Thursday, January 2, 2014

"crack in everything"

"I was hoping to find a crack in the pavement where my ailanthus of a poem could take root."  Nicholson Baker, The Anthologist

The author was talking about finding an appropriate poetry anthology and about a big tree.  My experience is something on a smaller scale:

This picture is from my backyard this past summer. I didn't plant it, though it came from a seed, perhaps windblown or from an avian messenger?  I'm still fascinated with the plucky plants that went to victory through the asphalt, or in some instances winding out of the compost pile.  It also reminds me of Leonard Cohen's oft-quoted: "There is a crack in everything
That's how the light gets in."

Far from perfect and the picture may convey some sense of the messiness around it.  But the sunflower didn't wait.

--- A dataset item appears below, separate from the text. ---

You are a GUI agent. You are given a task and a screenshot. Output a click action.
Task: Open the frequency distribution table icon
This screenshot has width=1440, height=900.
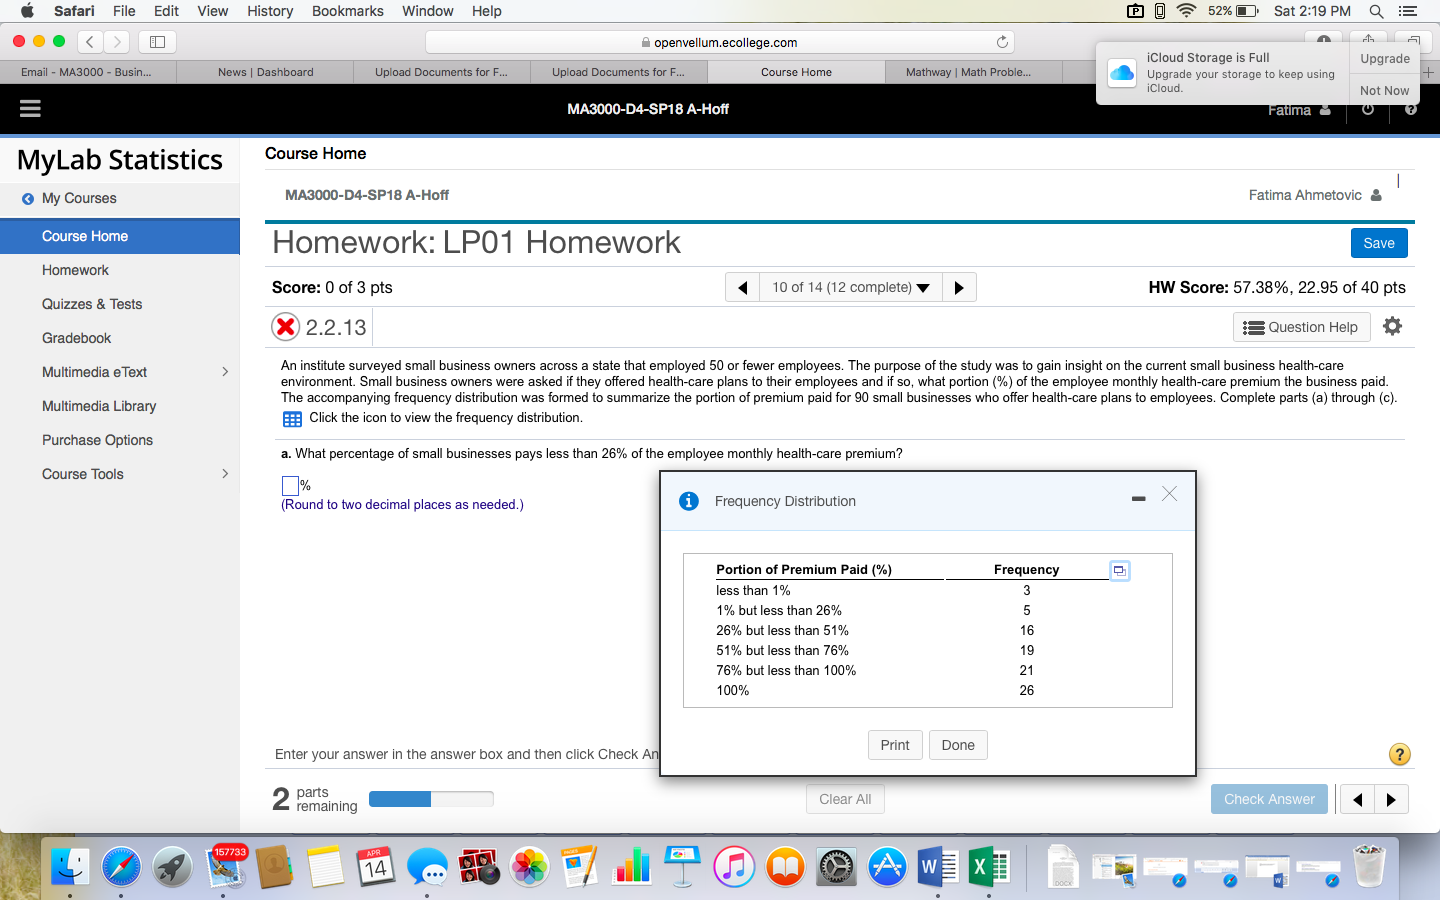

Wednesday, January 1, 2014

Learn

Some friends welcome the new year with reflections on learning or commitment to a new word or new wish, a blessing even. 

I could take any of these routes.  Fear of commitment (and being accountable to a commitment,) or making an imperfect choice and regretting it (like in the popular parlance FOMO = fear of missing out,) holds me back, rather than standing in something - today.

To take things further, what have I learned in the past year?  I won't say what the character in Thomas Pynchon's V says, however, if I haven't learned, there's

no shame in relearning what I thought I had learned, should have learned.  Letting the voice subside that tells me how stupid I am for not knowing, as if it were the answer to another test I would fail or get wrong, because there is only one right answer, of course. (Lindsey talks about this relearning in her New Year's post and elsewhere on her blog and somehow I've learned this acceptance and humility from her, as well as gratitude for another day to be present and learn, whether there's a re attached to it, parenthetical or not. 

So maybe the word is learn, and for me, accept both the limits of knowledge and the necessity to act and make mistakes, that even being wrong may land on a relatively low rung of the spectrum of catastrophe.